- What to do -
Write the next part of the humorous piece on "Mommy/Daddy Issues" as a reason not to date a superhero, starting right after its note on gender-neutral pronouns.

#3 – Mommy/Daddy Issues

This is number three of the top 30 reasons for why normal people should not date a superhero(ine). Remember supers! This is all in good fun, BUT if you see yourself in these reasons you should consider altering your behavior in order to keep your beloved!

[In no particular order, except for number one because that’s my #1]

Note: This piece will be written using gender neutral pronouns (ze instead of he/she and hir instead of she/he and him/her) in order to make this non-heteronormative. I consider “bro” and “brah” gender neutral. I use them in my day to day life to refer to people of all gender identities.

- Supplied records -
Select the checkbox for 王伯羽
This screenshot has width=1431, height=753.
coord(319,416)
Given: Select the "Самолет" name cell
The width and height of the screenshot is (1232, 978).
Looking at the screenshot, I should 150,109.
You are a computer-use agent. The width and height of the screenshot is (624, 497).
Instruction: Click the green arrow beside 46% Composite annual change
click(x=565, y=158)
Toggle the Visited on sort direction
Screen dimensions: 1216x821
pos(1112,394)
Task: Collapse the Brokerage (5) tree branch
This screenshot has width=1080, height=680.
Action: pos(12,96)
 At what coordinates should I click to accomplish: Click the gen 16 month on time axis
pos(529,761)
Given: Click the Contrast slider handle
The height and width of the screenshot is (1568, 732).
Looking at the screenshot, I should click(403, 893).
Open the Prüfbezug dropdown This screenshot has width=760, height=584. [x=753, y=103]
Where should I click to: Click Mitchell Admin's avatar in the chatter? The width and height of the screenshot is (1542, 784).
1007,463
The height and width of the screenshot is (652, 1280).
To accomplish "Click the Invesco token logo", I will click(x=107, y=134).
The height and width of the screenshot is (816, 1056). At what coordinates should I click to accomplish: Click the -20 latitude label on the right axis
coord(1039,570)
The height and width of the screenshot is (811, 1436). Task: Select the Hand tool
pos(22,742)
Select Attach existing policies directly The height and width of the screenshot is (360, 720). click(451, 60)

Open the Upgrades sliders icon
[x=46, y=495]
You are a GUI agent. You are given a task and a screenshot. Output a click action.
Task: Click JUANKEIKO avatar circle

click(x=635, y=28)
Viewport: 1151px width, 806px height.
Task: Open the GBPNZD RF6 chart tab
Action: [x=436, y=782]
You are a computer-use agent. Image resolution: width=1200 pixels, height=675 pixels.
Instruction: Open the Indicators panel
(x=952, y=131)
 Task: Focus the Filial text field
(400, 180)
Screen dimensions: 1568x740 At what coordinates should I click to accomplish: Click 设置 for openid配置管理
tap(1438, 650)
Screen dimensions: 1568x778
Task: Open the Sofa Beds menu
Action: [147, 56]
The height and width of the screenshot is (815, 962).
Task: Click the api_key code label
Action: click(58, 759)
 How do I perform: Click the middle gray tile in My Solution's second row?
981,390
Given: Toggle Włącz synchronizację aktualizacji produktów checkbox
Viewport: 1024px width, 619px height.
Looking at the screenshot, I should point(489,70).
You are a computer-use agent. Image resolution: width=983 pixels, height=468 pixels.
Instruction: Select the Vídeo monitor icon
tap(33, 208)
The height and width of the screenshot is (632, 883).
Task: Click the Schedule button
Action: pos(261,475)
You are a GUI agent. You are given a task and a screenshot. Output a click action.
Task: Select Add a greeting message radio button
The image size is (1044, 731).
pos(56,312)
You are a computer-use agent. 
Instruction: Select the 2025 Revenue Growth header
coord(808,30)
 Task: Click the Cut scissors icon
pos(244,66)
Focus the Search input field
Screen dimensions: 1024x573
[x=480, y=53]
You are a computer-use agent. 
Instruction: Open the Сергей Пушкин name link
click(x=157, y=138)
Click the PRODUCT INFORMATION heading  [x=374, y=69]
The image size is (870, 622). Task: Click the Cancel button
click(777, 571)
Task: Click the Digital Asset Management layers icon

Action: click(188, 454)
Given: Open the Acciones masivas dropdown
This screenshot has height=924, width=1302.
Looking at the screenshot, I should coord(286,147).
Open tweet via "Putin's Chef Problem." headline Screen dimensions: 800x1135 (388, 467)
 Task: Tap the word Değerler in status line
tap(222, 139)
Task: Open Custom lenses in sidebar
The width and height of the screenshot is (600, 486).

- Response to the exercise -
3) Mommy/Daddy Issues

OKAY MICHELLE, you may say, EVERYONE has issues with their parents. Well, okay, yeah, but have you SEEN the mommy/daddy issues with these people!?!? Peter Parker – mom and dad dead, blames himself for the death of his Uncle Ben. He tortures himself over the death of his uncle and spirals into crazy martyrdom over this. Bruce Wayne – parents killed in front of him, traumatized for life. Tony Stark – his father was abusive (you can pick if you think it was emotional, mental, or physical, but it was definitely ONE of them) and then he spent almost his entire life thinking his father killed himself and his mother because he was driving drunk THEN he finds out they were actually murdered by the Winter Soldier….SO MANY DADDY ISSUES. Steve Rogers – Daddy not in the picture, mom died when he was young, had to grow up fast and learn to take care of himself. Clint Barton – father was a drunk, abusive asshole who killed his mother. Oliver Queen – his dad killed another man and himself to ensure that Oliver survived. And Barry Allen – mom is killed and he can never seem to save her, and his father is wrongfully imprisoned for her death and he can never seem to get him out of prison (I stopped watching after the first season – so SUE ME).

I can go on, but I am going to leave it there.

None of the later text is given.